**What needs to be done**
The word "agent" occurs in some of the lines below; copy each of those lines.

**Data under study**
______

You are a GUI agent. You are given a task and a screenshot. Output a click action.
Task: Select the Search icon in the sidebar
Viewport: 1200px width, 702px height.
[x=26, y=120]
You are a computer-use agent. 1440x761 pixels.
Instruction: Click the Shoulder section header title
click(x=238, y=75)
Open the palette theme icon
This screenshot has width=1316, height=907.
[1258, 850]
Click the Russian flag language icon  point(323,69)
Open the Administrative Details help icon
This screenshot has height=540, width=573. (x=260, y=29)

______

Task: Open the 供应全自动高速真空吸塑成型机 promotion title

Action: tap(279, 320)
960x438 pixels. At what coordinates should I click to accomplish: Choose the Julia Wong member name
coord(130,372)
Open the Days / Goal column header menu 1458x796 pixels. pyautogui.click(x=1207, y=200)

______

**Output below**
You are a GUI agent. You are given a task and a screenshot. Output a click action.
You are a computer-use agent. 1440x761 pixels.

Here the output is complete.